Sophie Charlotte, Königin von Preußen, auf ihrem Sterbebett im Alter von sechsunddreißig
     
     
     
     
     
    »Es war einmal ein mittelloses Waisenkind mit Namen Wilhelmina Caroline oder, kurz, Caroline. Ihr Vater war ein ausgezeichneter, wenn auch sonderbarer Mann, der in jungen Jahren an den Pocken starb, sodass die Mutter auf Gedeih und Verderb seinem Sohn aus einer früheren Ehe ausgeliefert war. Doch dieser Sohn hatte weder die Weisheit seines Vaters noch dessen Liebe zu der schönen Mutter von Caroline geerbt, und da er sie als böse Stiefmutter und den Säugling als künftige Rivalin betrachtete, warf er beide hinaus. Die Mutter nahm die kleine Caroline in die Arme und floh mit ihr zu einem Haus tief in den Wäldern. Einige Jahre lebten die beiden fast wie Landstreicher, indem sie sich vorübergehend in den Häusern glücklicherer Verwandter aufhielten. Doch als das Mitgefühl ihrer Familie aufgezehrt war, blieb der Mutter nichts anderes übrig, als den ersten Freier zu heiraten, der des Weges kam: ein Unmensch, der als Kind einen Schlag auf den Kopf bekommen hatte. Dieser Mann machte sich wenig aus Carolines Mutter und noch weniger aus Caroline. Er überließ sie beide einem elenden Leben am Rande seines Hauswesens, während er in aller Offenheit mit seiner abscheulichen, ignoranten und bösen Mätresse buhlte.
    Irgendwann starben sowohl der Stiefvater als auch die Mätresse an den Pocken. Nicht lange danach verschied auch Carolines Mutter und ließ die Kleine allein, mittellos und völlig verarmt zurück.

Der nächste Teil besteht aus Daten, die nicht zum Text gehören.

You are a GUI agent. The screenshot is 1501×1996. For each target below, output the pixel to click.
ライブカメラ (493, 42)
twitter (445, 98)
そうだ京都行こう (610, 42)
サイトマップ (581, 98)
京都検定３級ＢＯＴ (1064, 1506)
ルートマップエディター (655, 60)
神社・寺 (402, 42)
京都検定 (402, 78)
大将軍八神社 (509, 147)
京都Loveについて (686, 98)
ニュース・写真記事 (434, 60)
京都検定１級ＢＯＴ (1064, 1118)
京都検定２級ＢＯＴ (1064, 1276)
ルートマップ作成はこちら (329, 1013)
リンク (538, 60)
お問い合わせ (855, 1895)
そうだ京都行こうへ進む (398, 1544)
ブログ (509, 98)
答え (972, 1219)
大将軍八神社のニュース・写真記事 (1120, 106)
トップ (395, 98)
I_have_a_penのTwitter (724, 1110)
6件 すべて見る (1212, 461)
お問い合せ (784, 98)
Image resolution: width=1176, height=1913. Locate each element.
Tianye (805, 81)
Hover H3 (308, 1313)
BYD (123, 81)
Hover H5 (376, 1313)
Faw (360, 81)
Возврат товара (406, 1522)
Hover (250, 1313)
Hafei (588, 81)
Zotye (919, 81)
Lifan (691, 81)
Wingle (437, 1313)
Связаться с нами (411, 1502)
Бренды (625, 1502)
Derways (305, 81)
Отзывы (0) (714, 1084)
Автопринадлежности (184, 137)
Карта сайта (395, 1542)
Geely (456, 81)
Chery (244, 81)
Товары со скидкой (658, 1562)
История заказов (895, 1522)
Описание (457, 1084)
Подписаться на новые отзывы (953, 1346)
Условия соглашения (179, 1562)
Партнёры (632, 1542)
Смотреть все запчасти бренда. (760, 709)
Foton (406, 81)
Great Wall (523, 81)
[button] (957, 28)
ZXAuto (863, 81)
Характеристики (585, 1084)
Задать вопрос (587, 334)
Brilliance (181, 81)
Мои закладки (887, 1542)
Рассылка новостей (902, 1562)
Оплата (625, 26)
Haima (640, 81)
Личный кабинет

    Nur ein Erbstück ging beim Tode ihrer Mutter auf Caroline über, denn es war das Einzige, was weder Pestilenz noch Diebstahl ihr nehmen konnten: der Titel einer Prinzessin. Ohne dieses Erbe wäre sie bald in einem Armenhaus, einem Kloster oder Schlimmerem gelandet; doch weil sie, wie zuvor schon ihre Mutter, eine Prinzessin war, kamen zwei weise Männer und nahmen sie in einer Kutsche mit sich zu einem Palast in einer fernen Stadt, wo eine kluge und schöne junge Königin mit Namen Sophie Charlotte sie unter ihre Fittiche nahm und ihr alles gab, was sie brauchte.
    Von allem, was man Prinzessin Caroline in den folgenden Jahren bot, war vorzüglich zweierlei wichtig: erstens Liebe. Denn Sophie Charlotte war ihr zugleich wie eine ältere Schwester und eine Pflegemutter. Und zweitens Wissen. Denn in dem Palast gab es eine große Bibliothek, zu der einer der beiden weisen Männer – ein Doktor, welcher der Königin Mentor und Berater war – Caroline den Schlüssel gab. Sie verbrachte jede freie Minute in der Bibliothek, wo sie das tat, was sie am meisten liebte, nämlich Bücher lesen.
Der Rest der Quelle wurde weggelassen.